De maneira geral, gostei de "Shivá". O filme é sensível e engraçado. Ele aborda um tema delicado para qualquer cultura: a perda de um filho. Por isso mesmo, não ficamos sabendo nada (ou quase nada) sobre o rapaz morto. A história não é sobre o jovem falecido e sim sobre seus pais. Como eles vão encarar o futuro sem o garoto? Compreender as angústias, os dramas e a falta de perspectiva do casal desolado é uma maneira de entender (e aceitar) seus comportamentos atípicos.
Aí, a atuação de Shai Avivi (como o ranzinza Eyal Spivak) é esplendida. Ajudado pelo bom roteiro, o experiente ator dá um show ao interpretar um típico judeu rabugento, hedonista e muquirana. Apesar de bem caricato, a personagem principal do filme consegue cativar o público com um jeito peculiar. O hilário Tomer Kapon (como o jovem vizinho Zooler) ajuda o protagonista a entrar em mais confusões.
"Shivá" é um pouco parado em determinados momentos. Neste ponto, preciso concordar com aqueles que criticam a morosidade do longa-metragem. Algumas passagens poderiam ter sido cortadas ou substituídas. Outras situações mais cômicas e emocionantes poderiam também ter sido melhores exploradas no roteiro. Para uma produção cinematográfica classificada como comédia-dramática, faltou aumentar principalmente a dose de humor. Além disso, conferir um pouco mais de ação ao drama não faria nada mal ao filme. Os espectadores mais impacientes na certa agradeceriam.

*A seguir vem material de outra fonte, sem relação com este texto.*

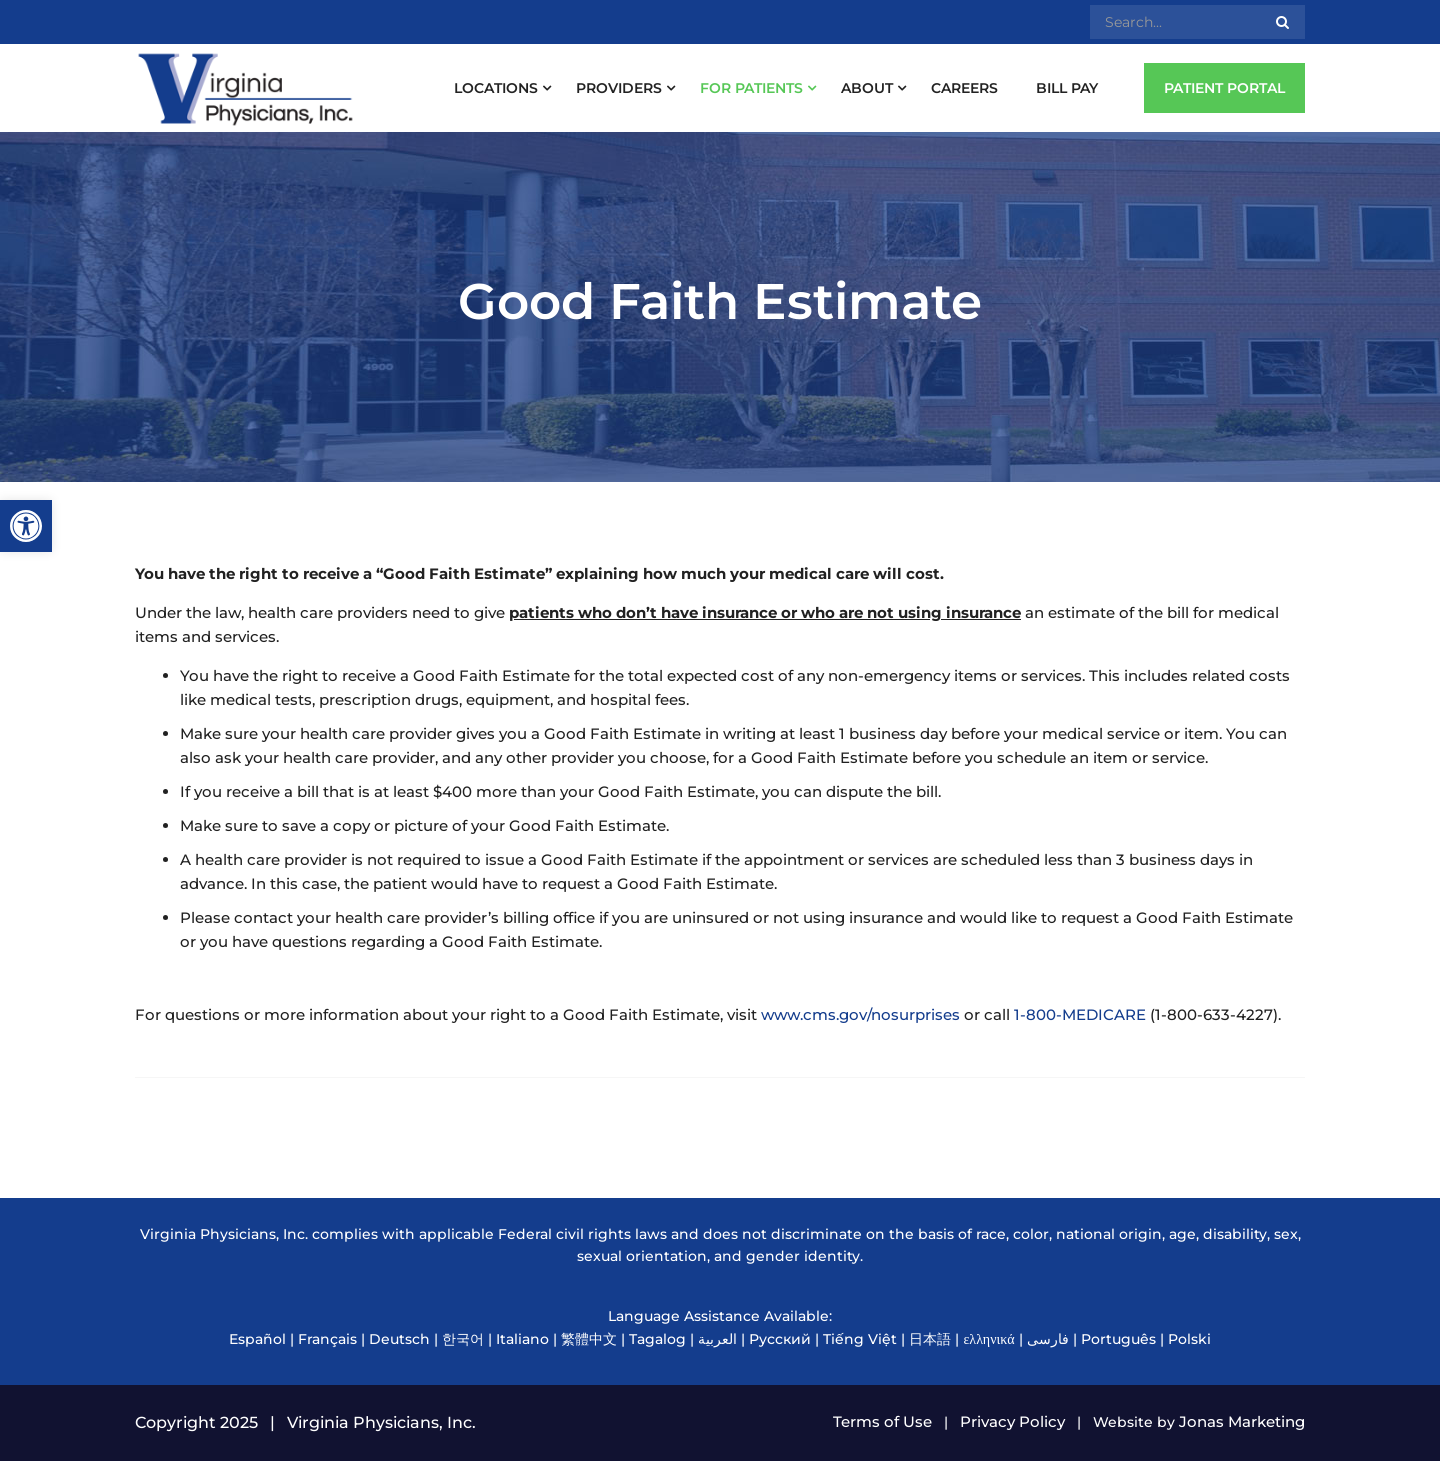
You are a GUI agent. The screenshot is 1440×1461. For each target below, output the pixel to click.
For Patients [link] (751, 88)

Se você está procurando uma comédia inteligente, sensível e que apresente um drama genuinamente complexo, esta é uma boa opção em cartaz nos cinemas. Você não sairá da sala de cinema chorando de tantas gargalhadas dadas (duvido até mesmo que dê uma só durante a sessão), mas estará com um sorrisinho leve e cínico no rosto ao final da sessão. Foi assim que sai do Reserva Cultural na semana passada. Às vezes, um humor leve e sádico é capaz de trazer uma graça ao nosso dia a dia.